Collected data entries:
· · · · · · ·
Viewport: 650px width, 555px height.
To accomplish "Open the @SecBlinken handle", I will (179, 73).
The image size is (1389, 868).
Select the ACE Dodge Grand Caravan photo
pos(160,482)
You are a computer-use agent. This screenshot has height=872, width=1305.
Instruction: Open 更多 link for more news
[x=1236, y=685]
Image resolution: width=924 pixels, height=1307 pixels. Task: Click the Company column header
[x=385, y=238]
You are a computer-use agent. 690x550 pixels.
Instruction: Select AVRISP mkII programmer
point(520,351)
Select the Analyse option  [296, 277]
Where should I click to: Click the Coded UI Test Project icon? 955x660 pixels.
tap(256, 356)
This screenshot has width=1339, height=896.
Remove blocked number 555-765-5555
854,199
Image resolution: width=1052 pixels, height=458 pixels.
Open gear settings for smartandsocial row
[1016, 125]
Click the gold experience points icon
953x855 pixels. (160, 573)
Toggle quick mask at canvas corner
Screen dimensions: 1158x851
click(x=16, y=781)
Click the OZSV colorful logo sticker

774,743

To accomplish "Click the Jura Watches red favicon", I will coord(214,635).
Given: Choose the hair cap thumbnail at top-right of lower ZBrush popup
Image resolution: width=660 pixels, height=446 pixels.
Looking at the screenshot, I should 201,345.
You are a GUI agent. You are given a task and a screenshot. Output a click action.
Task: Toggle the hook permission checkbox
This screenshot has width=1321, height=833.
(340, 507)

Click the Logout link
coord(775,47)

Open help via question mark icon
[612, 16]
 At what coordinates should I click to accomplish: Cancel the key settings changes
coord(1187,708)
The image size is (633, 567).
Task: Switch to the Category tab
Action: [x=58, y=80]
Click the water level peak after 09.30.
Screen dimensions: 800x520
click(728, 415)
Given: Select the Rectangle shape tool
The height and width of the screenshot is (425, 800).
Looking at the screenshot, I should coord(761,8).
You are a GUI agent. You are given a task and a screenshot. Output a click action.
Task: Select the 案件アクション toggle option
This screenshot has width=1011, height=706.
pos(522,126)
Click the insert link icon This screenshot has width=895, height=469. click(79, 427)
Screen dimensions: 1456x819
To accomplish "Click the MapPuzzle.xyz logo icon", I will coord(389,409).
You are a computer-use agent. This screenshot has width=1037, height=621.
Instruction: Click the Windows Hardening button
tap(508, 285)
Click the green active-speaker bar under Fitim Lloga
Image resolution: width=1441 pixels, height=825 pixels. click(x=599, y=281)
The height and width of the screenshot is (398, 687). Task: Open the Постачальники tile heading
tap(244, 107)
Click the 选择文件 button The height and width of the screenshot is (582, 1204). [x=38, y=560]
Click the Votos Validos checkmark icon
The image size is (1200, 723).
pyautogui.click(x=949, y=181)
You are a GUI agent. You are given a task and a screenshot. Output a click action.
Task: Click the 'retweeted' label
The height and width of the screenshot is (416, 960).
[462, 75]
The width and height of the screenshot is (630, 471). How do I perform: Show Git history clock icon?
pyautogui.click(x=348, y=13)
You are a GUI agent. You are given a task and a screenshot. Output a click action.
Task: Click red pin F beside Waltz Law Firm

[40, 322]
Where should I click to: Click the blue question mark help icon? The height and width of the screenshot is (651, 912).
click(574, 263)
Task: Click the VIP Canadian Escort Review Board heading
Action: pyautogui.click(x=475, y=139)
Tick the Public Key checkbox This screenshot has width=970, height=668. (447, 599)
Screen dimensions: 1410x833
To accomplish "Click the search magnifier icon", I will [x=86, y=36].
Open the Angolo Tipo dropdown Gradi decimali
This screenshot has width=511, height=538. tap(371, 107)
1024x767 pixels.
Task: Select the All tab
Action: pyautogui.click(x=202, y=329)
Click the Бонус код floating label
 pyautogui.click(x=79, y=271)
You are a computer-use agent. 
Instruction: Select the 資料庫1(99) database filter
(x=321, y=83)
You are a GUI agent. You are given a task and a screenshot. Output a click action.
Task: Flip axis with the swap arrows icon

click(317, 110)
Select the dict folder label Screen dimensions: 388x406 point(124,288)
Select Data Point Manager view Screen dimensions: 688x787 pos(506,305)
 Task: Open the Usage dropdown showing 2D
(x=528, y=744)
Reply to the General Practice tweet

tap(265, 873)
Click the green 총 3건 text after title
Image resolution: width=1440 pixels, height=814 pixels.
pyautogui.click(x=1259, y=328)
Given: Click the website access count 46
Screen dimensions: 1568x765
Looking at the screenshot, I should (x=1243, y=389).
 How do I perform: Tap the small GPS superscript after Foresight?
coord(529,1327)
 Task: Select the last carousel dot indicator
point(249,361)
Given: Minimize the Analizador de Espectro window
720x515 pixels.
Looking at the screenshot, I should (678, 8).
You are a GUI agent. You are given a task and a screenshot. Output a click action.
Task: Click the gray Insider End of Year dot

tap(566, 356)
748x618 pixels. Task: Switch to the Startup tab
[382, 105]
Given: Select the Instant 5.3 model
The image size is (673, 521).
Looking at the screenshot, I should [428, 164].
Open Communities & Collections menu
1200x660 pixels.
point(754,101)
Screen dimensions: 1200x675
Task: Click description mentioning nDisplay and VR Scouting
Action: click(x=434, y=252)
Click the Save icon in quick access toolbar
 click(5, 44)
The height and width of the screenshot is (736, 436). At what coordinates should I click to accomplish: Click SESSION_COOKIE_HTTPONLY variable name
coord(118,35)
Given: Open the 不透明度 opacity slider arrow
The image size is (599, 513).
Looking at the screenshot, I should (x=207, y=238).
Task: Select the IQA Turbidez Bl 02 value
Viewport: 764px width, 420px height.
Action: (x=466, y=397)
· · · · · · ·
Every entry must appear in the answer exactly as written.

Viewport: 650px width, 555px height.
To accomplish "Open the @SecBlinken handle", I will (179, 73).
The image size is (1389, 868).
Select the ACE Dodge Grand Caravan photo
pos(160,482)
You are a computer-use agent. This screenshot has height=872, width=1305.
Instruction: Open 更多 link for more news
[x=1236, y=685]
Image resolution: width=924 pixels, height=1307 pixels. Task: Click the Company column header
[x=385, y=238]
You are a computer-use agent. 690x550 pixels.
Instruction: Select AVRISP mkII programmer
point(520,351)
Select the Analyse option  [296, 277]
Where should I click to: Click the Coded UI Test Project icon? 955x660 pixels.
tap(256, 356)
This screenshot has width=1339, height=896.
Remove blocked number 555-765-5555
854,199
Image resolution: width=1052 pixels, height=458 pixels.
Open gear settings for smartandsocial row
[1016, 125]
Click the gold experience points icon
953x855 pixels. (160, 573)
Toggle quick mask at canvas corner
Screen dimensions: 1158x851
click(x=16, y=781)
Click the OZSV colorful logo sticker

774,743

To accomplish "Click the Jura Watches red favicon", I will coord(214,635).
Given: Choose the hair cap thumbnail at top-right of lower ZBrush popup
Image resolution: width=660 pixels, height=446 pixels.
Looking at the screenshot, I should 201,345.
You are a GUI agent. You are given a task and a screenshot. Output a click action.
Task: Toggle the hook permission checkbox
This screenshot has width=1321, height=833.
(340, 507)

Click the Logout link
coord(775,47)

Open help via question mark icon
[612, 16]
 At what coordinates should I click to accomplish: Cancel the key settings changes
coord(1187,708)
The image size is (633, 567).
Task: Switch to the Category tab
Action: [x=58, y=80]
Click the water level peak after 09.30.
Screen dimensions: 800x520
click(728, 415)
Given: Select the Rectangle shape tool
The height and width of the screenshot is (425, 800).
Looking at the screenshot, I should coord(761,8).
You are a GUI agent. You are given a task and a screenshot. Output a click action.
Task: Select the 案件アクション toggle option
This screenshot has width=1011, height=706.
pos(522,126)
Click the insert link icon This screenshot has width=895, height=469. click(79, 427)
Screen dimensions: 1456x819
To accomplish "Click the MapPuzzle.xyz logo icon", I will coord(389,409).
You are a computer-use agent. This screenshot has width=1037, height=621.
Instruction: Click the Windows Hardening button
tap(508, 285)
Click the green active-speaker bar under Fitim Lloga
Image resolution: width=1441 pixels, height=825 pixels. click(x=599, y=281)
The height and width of the screenshot is (398, 687). Task: Open the Постачальники tile heading
tap(244, 107)
Click the 选择文件 button The height and width of the screenshot is (582, 1204). [x=38, y=560]
Click the Votos Validos checkmark icon
The image size is (1200, 723).
pyautogui.click(x=949, y=181)
You are a GUI agent. You are given a task and a screenshot. Output a click action.
Task: Click the 'retweeted' label
The height and width of the screenshot is (416, 960).
[462, 75]
The width and height of the screenshot is (630, 471). How do I perform: Show Git history clock icon?
pyautogui.click(x=348, y=13)
You are a GUI agent. You are given a task and a screenshot. Output a click action.
Task: Click red pin F beside Waltz Law Firm

[40, 322]
Where should I click to: Click the blue question mark help icon? The height and width of the screenshot is (651, 912).
click(574, 263)
Task: Click the VIP Canadian Escort Review Board heading
Action: pyautogui.click(x=475, y=139)
Tick the Public Key checkbox This screenshot has width=970, height=668. (447, 599)
Screen dimensions: 1410x833
To accomplish "Click the search magnifier icon", I will [x=86, y=36].
Open the Angolo Tipo dropdown Gradi decimali
This screenshot has width=511, height=538. tap(371, 107)
1024x767 pixels.
Task: Select the All tab
Action: pyautogui.click(x=202, y=329)
Click the Бонус код floating label
 pyautogui.click(x=79, y=271)
You are a computer-use agent. 
Instruction: Select the 資料庫1(99) database filter
(x=321, y=83)
You are a GUI agent. You are given a task and a screenshot. Output a click action.
Task: Flip axis with the swap arrows icon

click(317, 110)
Select the dict folder label Screen dimensions: 388x406 point(124,288)
Select Data Point Manager view Screen dimensions: 688x787 pos(506,305)
 Task: Open the Usage dropdown showing 2D
(x=528, y=744)
Reply to the General Practice tweet

tap(265, 873)
Click the green 총 3건 text after title
Image resolution: width=1440 pixels, height=814 pixels.
pyautogui.click(x=1259, y=328)
Given: Click the website access count 46
Screen dimensions: 1568x765
Looking at the screenshot, I should (x=1243, y=389).
 How do I perform: Tap the small GPS superscript after Foresight?
coord(529,1327)
 Task: Select the last carousel dot indicator
point(249,361)
Given: Minimize the Analizador de Espectro window
720x515 pixels.
Looking at the screenshot, I should (678, 8).
You are a GUI agent. You are given a task and a screenshot. Output a click action.
Task: Click the gray Insider End of Year dot

tap(566, 356)
748x618 pixels. Task: Switch to the Startup tab
[382, 105]
Given: Select the Instant 5.3 model
The image size is (673, 521).
Looking at the screenshot, I should [428, 164].
Open Communities & Collections menu
1200x660 pixels.
point(754,101)
Screen dimensions: 1200x675
Task: Click description mentioning nDisplay and VR Scouting
Action: click(x=434, y=252)
Click the Save icon in quick access toolbar
 click(5, 44)
The height and width of the screenshot is (736, 436). At what coordinates should I click to accomplish: Click SESSION_COOKIE_HTTPONLY variable name
coord(118,35)
Given: Open the 不透明度 opacity slider arrow
The image size is (599, 513).
Looking at the screenshot, I should (x=207, y=238).
Task: Select the IQA Turbidez Bl 02 value
Viewport: 764px width, 420px height.
Action: (x=466, y=397)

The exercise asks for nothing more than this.